城に帰り着いたと同時に不機嫌丸出しの声を叱りつけると、
少女は不思議そうに目を見開いた。
「あれ、怒ってる?」
「当然です。姫様が反乱者に立ち向かうなんて」
「いけませんか?」
「当たり前です!もし襲ってきたらどうするおつもりだったんですか!?」
「あー、そこまで考えてなかった」
あははー、と軽く笑い飛ばす少女に頭を抱えた。
姫としての自覚がないのか、
それとも正義感がそれよりも上回るのか。
いや、たぶん、先行だな。
「まったく、もうすこし姫であることを自覚をしてください!」
「あはは、ごめんって!でも、さー・・・」
「でも、なんです?」
「もし、そういう危険なことになっても、さ」
「なっても?」
なにか楽しそうに話を切った彼女を
不思議に思い、首を傾げる。
「あなたは護ってくれるのでしょう?」
そう言ってにっこりと、きれいに微笑んだ少女に
思わず目を見開いて面食らう。
「ちがうの?」
「いいえ。
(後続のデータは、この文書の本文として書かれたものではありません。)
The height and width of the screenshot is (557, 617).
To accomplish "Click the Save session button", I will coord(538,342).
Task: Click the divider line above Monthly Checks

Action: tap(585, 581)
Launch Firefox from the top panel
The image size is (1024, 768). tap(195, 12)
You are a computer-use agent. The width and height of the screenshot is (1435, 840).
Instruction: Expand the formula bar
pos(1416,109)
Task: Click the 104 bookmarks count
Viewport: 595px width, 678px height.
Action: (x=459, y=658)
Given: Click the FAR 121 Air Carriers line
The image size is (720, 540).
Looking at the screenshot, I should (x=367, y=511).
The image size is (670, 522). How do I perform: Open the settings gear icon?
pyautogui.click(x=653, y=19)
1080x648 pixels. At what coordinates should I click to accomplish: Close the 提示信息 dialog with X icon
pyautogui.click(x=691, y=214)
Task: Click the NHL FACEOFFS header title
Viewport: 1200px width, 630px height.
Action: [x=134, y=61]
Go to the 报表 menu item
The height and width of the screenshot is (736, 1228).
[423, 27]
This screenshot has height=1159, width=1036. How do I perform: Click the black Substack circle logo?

必ずお護りします」
「ええ、信じてます」
わたしが恐れることがないのは、
あなたが護ってくれると、信じているから。
微笑んだまま、
そう言った彼女に、どこまでも敵わないと思い知らされる。
でも、そんなあなたたからこそ。
護りたいと、強く思ったんだ。
「王に報告に参りましょう」
「はい、お供しまーす」
「・・・お供するのは、こっちです」
「気にしない気にしないっ」
どんなときも忠誠を誓い、
その笑顔を護り続けると決めた。
たとえ、世界中のものを敵に廻したとしても。
必ずぼくは、
あなたの傍に仕え続ける。
それがぼくにできる、
唯一のことだと、信じている。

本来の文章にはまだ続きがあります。